On this episode of West Texas Talk, we hear from Gabriel Diaz Montemayor. He’s an assistant professor of landscape architecture at the University of Texas at Austin. Recently, Montemayor wrote an editorial calling for a revitalization of the border’s landscape. He argues this could lead to increased security and would provide benefits to both sides of the U.S.-Mexico border.


Continue reading

Friday, Sep 15, 2017:
Andrea Aranow

On this edition of West Texas Talk, Guest host Tim Johnson sits down with legendary clothier, textile designer, and collector, Andrea Aranow.

Aranow has created fashion and studied textiles since the late 1960’s creating pieces of clothing for a long list of well-known clients, including Jimi Hendrix and Miles Davis – She has traveled and lived all around the world in such places as London, Peru, outlying districts of China, and Japan.

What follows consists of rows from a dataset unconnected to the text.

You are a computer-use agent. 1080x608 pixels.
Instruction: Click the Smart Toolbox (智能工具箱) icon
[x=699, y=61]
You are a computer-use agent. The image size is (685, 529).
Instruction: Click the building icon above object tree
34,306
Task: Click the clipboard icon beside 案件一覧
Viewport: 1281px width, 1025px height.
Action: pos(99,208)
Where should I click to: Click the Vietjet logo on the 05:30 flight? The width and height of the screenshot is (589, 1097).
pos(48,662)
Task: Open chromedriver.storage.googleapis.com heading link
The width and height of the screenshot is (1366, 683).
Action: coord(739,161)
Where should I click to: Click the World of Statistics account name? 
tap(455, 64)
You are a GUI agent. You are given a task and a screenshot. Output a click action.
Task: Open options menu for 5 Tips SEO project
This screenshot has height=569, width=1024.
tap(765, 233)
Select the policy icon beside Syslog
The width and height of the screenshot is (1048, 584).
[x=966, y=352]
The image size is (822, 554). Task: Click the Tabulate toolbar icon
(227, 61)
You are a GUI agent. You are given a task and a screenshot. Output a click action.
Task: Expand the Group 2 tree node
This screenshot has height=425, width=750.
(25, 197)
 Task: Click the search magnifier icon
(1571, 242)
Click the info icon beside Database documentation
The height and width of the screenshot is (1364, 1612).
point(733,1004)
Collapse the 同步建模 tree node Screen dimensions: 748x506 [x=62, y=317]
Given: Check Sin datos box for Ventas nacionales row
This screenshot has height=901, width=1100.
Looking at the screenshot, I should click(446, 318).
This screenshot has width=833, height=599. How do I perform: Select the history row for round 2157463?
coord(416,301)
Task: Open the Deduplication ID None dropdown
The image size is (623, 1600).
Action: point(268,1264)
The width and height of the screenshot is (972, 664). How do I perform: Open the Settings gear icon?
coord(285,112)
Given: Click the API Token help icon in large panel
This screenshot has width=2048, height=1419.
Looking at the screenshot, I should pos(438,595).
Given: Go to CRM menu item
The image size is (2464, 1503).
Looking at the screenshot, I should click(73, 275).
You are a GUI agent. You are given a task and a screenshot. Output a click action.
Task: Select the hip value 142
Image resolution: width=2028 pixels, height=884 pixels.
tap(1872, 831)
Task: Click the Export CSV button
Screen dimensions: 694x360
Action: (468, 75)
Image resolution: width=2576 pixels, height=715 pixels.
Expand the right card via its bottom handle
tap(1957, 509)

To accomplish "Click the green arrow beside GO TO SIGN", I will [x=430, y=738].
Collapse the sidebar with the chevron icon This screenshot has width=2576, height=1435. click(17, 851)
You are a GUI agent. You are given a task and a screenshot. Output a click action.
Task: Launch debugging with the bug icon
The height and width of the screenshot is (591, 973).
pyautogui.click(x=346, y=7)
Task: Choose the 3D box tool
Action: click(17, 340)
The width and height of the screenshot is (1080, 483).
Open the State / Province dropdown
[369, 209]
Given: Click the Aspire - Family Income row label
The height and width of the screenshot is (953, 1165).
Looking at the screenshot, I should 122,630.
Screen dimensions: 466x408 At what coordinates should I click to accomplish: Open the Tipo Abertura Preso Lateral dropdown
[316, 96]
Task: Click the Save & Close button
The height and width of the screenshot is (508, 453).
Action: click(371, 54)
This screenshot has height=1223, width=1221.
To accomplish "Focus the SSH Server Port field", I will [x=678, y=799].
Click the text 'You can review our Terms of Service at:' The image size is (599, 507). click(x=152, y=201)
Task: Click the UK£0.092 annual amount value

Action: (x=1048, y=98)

In this,  the full, uncut interview – Andrea speaks about how she got into textiles, travelling the world, and Textile Documents, a business which sells pieces from her international collection to fashion companies as inspiration fro new designs.

Wednesday, Sep 13, 2017:
Superintendent Orlando Riddick on Improving Education in Midland

On this episode of West Texas Talk, we sit down with Orlando Riddick, the new superintendent of the Midland Independent School District. Orlando shared his thoughts on managing the district’s relationship with the business community, improving education outcomes and how to mitigate the effects of Texas’ so-called Robin Hood plan.

Wednesday, Sep 13, 2017:
Dr. Robert Brescia, Executive Director of the JBS Public Leadership Institute at UTPB

On this episode of West Texas Talk, Dr. Robert Brescia discusses how UTPB’s John Ben Shepperd Leadership Institute is training the next generation of leaders. The institute recently launched the Crisis Leadership & Learning Center, which allows students to participate in computer simulations of real-life crises, such as 9/11, Benghazi and the Cuban Missile Crisis. Prior to working in education, Brescia was in the military and worked under President’s Reagan and Clinton.

Tuesday, Sep 12, 2017:
Longtime Big Bend Resident Betty Alex

Betty Alex first came to the Big Bend on a road trip in 1969. She says on that drive, “I got out of the car and looked south from Persimmon Gap at the Chisos Mountains in the distance… I said, ‘That’s it. That’s where I want to be.’ And it took me eleven years to get back. But I did.” She ended up working at Big Bend National Park for over three decades and has lived in Terlingua for several years. In this episode, Alex talks about her life and experiences in the Big Bend.